The Central Bank of Iran (CBI) and Iran’s Ministry of Trade have struck a deal with local businesses to allow cryptocurrencies for international trade.
According to the state-run Mehr News Agency, the proposed mechanism will link CBI to Iran’s Comprehensive Trade System and allow businesses to settle payments using cryptocurrencies.
The development comes as Iran seeks more avenues to bypass economic sanctions imposed by the US in 2012 in response to its nuclear activities and the international community’s worries at the time.
According to the Tehran Times, the decision was made last week by Alireza Peyman Pak, the deputy minister and head of Iran’s Trade Promotion Organization, an affiliate of the Ministry of Commerce. “We are finalizing a mechanism for operations of the system. This should provide new opportunities for importers and exporters to use cryptos in their international deals,” he stated.
From an overall perspective, Iran’s stance on cryptocurrencies has shifted in recent years.
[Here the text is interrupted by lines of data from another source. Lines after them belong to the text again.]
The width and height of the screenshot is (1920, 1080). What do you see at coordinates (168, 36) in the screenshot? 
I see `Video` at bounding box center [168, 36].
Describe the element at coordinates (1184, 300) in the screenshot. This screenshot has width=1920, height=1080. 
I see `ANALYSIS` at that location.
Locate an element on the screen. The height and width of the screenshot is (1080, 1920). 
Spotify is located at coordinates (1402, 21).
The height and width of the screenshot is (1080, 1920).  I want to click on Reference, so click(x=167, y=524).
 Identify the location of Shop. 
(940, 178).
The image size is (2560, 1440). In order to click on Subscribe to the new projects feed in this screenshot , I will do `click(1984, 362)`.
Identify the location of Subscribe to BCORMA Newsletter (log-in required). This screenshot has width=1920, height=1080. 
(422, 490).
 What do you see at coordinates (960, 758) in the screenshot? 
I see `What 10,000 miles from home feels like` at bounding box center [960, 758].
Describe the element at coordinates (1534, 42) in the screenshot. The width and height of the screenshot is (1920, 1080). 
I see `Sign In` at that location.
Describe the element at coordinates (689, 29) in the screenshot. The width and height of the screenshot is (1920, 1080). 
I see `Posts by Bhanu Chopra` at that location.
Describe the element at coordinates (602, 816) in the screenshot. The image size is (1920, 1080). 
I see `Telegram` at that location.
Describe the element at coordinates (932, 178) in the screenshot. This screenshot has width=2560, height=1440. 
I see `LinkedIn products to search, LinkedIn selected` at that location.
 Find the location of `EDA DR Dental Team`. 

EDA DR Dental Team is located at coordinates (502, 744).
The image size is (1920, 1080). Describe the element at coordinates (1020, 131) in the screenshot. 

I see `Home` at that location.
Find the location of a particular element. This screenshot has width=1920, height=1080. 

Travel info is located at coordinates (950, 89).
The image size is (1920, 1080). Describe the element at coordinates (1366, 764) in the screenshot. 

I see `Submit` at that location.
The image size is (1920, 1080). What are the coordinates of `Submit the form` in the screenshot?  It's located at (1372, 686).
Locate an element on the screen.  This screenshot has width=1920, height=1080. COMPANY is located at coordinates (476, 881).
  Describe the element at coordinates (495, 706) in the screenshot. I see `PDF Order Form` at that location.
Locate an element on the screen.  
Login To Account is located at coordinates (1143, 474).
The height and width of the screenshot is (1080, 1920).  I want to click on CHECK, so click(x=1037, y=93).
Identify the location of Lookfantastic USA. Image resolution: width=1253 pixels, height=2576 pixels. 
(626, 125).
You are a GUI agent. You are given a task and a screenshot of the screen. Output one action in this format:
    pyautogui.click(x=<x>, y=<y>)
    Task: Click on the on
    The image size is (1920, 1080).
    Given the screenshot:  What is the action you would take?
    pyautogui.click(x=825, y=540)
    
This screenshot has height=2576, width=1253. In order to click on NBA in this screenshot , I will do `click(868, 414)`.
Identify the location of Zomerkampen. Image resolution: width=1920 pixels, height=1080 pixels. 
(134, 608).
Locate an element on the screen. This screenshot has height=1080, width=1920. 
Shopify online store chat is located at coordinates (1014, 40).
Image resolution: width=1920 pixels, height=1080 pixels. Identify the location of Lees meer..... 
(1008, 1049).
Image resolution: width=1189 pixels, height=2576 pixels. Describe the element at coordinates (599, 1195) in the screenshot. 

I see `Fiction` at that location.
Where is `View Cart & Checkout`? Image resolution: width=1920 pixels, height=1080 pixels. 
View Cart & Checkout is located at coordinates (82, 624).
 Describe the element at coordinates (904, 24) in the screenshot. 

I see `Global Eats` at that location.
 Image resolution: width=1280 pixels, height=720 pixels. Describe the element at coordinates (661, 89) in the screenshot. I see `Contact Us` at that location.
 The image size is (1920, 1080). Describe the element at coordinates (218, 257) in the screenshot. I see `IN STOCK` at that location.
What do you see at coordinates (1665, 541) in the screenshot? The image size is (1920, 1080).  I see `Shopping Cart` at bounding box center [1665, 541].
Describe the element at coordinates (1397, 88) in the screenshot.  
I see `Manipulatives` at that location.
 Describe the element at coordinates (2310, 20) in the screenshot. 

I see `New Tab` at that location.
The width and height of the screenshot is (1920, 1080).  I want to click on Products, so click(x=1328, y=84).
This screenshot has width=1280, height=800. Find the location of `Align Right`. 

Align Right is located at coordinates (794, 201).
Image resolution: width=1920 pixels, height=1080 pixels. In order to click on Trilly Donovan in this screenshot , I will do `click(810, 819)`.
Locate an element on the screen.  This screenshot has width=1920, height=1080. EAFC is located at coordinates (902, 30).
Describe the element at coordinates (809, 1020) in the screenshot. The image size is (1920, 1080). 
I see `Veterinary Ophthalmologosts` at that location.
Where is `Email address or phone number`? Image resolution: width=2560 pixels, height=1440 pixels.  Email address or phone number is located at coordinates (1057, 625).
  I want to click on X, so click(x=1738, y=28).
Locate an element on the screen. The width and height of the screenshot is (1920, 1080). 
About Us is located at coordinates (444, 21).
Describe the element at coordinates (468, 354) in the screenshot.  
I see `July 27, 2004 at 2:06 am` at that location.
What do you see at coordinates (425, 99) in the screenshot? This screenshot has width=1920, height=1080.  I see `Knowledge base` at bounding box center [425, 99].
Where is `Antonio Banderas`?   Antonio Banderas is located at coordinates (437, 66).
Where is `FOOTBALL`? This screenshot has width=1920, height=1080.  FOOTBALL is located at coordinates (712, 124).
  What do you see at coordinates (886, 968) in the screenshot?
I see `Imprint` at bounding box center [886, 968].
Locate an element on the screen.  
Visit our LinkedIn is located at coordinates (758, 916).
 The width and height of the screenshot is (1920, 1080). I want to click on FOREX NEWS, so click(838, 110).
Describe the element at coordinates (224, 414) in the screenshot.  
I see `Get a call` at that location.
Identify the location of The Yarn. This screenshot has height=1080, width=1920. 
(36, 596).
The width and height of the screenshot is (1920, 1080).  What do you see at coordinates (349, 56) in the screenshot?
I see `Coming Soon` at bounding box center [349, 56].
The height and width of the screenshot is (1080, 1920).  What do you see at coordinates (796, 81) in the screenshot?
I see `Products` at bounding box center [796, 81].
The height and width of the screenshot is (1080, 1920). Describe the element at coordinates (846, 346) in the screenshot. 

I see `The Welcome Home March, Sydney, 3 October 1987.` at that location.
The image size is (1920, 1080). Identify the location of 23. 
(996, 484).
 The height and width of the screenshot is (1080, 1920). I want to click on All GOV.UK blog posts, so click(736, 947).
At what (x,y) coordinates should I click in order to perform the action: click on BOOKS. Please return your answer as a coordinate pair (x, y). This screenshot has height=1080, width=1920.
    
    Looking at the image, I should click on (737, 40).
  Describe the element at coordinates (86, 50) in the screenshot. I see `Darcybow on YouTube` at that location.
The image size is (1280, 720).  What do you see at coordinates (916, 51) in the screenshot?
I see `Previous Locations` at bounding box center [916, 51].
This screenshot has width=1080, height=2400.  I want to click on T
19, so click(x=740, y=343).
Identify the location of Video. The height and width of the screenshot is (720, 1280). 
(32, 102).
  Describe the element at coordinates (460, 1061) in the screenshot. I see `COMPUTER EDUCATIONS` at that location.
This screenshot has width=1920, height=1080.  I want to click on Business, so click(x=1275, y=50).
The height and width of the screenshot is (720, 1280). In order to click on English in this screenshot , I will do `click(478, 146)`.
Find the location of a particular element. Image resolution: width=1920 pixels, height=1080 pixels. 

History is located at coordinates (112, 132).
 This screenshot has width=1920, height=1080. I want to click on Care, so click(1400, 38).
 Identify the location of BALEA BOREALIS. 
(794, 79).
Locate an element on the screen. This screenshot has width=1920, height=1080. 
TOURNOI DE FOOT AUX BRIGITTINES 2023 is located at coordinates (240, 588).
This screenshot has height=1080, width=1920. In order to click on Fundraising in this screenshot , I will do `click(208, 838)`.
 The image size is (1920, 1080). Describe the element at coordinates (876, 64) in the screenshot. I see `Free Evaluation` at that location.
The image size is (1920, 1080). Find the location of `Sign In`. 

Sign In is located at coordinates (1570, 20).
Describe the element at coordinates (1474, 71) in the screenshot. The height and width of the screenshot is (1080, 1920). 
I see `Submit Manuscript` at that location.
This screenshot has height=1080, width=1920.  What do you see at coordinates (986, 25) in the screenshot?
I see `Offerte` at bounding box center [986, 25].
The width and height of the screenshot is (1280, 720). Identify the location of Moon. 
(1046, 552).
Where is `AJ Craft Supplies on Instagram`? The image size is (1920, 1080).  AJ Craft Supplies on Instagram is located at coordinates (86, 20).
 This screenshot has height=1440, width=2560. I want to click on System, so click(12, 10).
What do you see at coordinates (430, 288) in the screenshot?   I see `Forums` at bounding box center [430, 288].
Last year in May, its authorities banned the domestic sale of crypto assets sourced through foreign streams in an effort to limit capital flight, which is seen by the government as weakening the Iranian Rial.
Interestingly at the time, the ban came a month after Iran’s central bank said that regulated institutions and money changers could use locally mined cryptocurrencies to circumvent US sanctions and encourage economic activity.